The setup generates the configuration files in the .devcontainer
folder of your project.
Install IPython & Pandas in the Dev Container
Now, open the Dockerfile
from the .devcontainer
folder and uncomment the following lines:
# [Optional] If your pip requirements rarely change, uncomment this section to add them to the image.
COPY requirements.txt /tmp/pip-tmp/
RUN pip3 --disable-pip-version-check --no-cache-dir install -r /tmp/pip-tmp/requirements.txt \
&& rm -rf /tmp/pip-tmp
This makes it possible to start using a requirements.txt
file, to install packages with PIP on a container level.
Next, add the requirements.txt
to the root of your project and enter the following lines:
ipython
ipykernel
pandas
This makes sure the container installs the packages you need for your notebook.
Do I still need to install packages in my notebook?

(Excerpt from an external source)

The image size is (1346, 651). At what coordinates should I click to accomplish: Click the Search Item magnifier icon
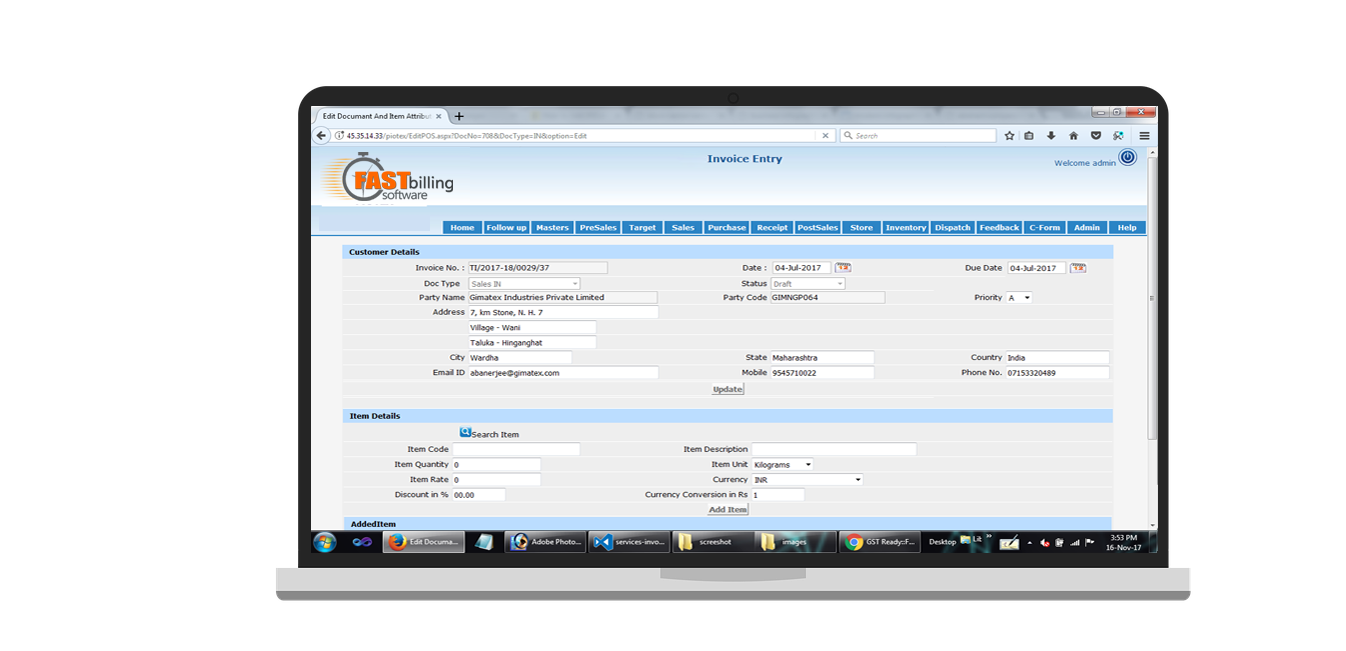pos(465,433)
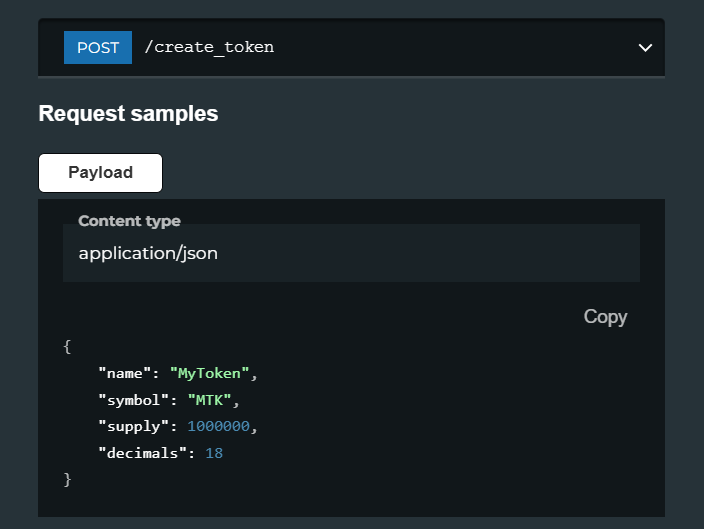The height and width of the screenshot is (529, 704).
Task: Select the 1000000 supply number
Action: 218,426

Yo don't have too, but it might make things easier if you do and it caters to people that don't use your setup. With this simple line, you will install all the packages specified in your requirements.txt
file:
%pip install --quiet --exists-action i --disable-pip-version-check -r ../requirements.txt --user
It will complete fast, as all things are already installed in your dev container. This also makes adding new packages easier, as you don't have to restart your dev container.
How about Puppeteer?
We're going to use the Python version of Puppeteer called Pyppeteer. Running Puppeteer from a container is not straightforward. Let's airlift the code from this article into our setup.

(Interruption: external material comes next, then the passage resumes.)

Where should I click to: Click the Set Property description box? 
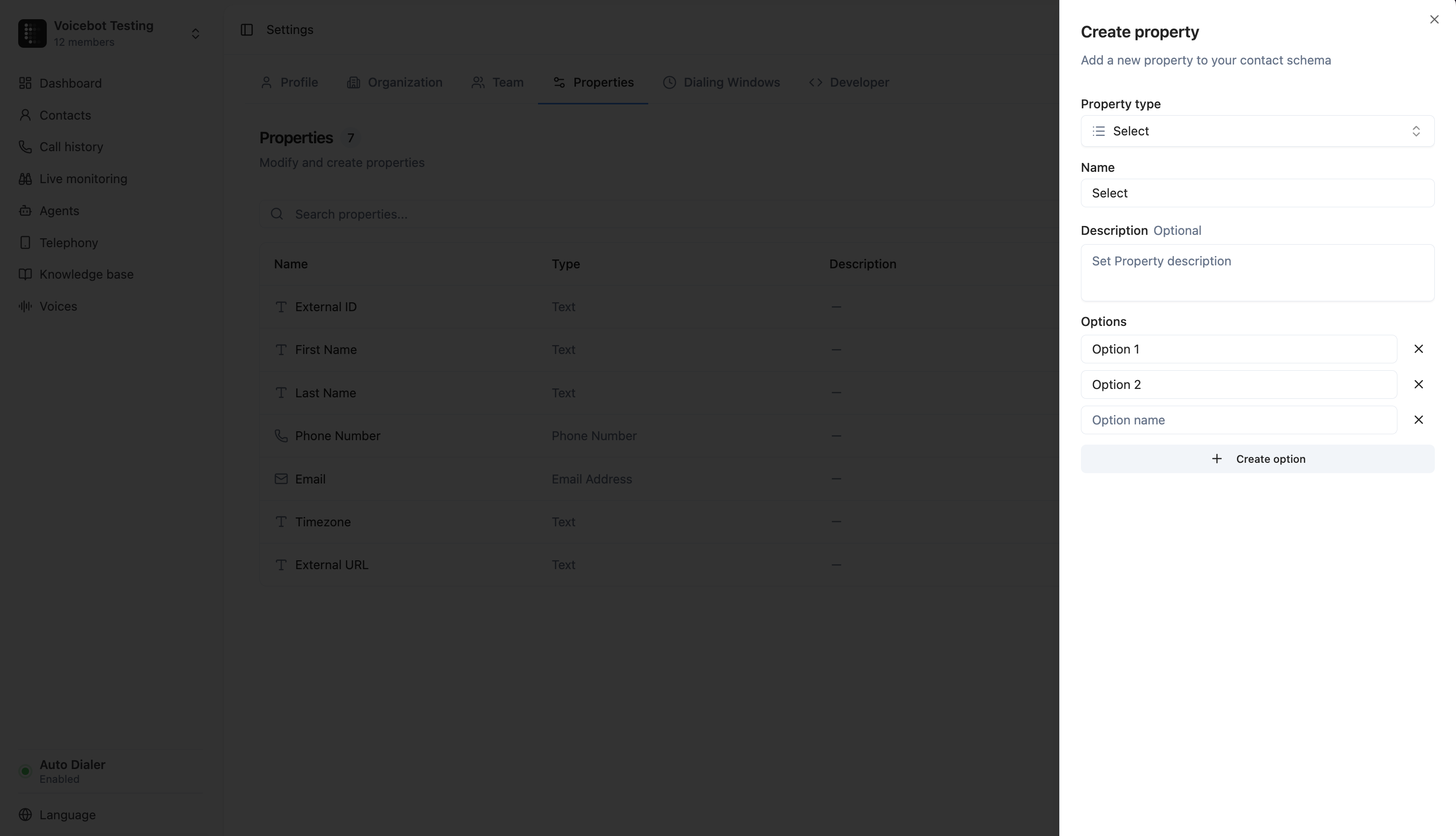[1257, 273]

Add the following lines to the Dockerfile
:
# Install Google Chrome Stable and fonts
# Note: this installs the necessary libs to make the browser work with Puppeteer.
ENV PUPPETEER_SKIP_CHROMIUM_DOWNLOAD true
RUN apt-get update && export DEBIAN_FRONTEND=noninteractive && apt-get install gnupg wget -y && \
wget --quiet --output-document=- https://dl-ssl.google.com/linux/linux_signing_key.pub | gpg --dearmor > /etc/apt/trusted.gpg.d/google-archive.gpg && \
sh -c 'echo "deb [arch=amd64] http://dl.google.com/linux/chrome/deb/ stable main" >> /etc/apt/sources.list.d/google.list' && \
apt-get update && \
apt-get install google-chrome-stable -y --no-install-recommends && \
rm -rf /var/lib/apt/lists/*
This will download and install Chrome to the container. Now we just need to add the Puppeteer packages to our requirements.txt
file:
ipython
ipykernel
pandas
pyppeteer
Add the following line to your notebook:
%pip install --quiet --exists-action i --disable-pip-version-check pyppeteer
Now, when we launch the browser in the notebook, we only have to test if we're in our development container:
browser_options = {
'headless': True,
'args': ["--no-sandbox"]
}
if os.getenv('PUPPETEER_SKIP_CHROMIUM_DOWNLOAD', '') != '':
browser_options["executablePath"] = '/usr/bin/google-chrome'
browser = await launch(browser_options)
This makes sure that the pre-installed version of Chrome is used in your container.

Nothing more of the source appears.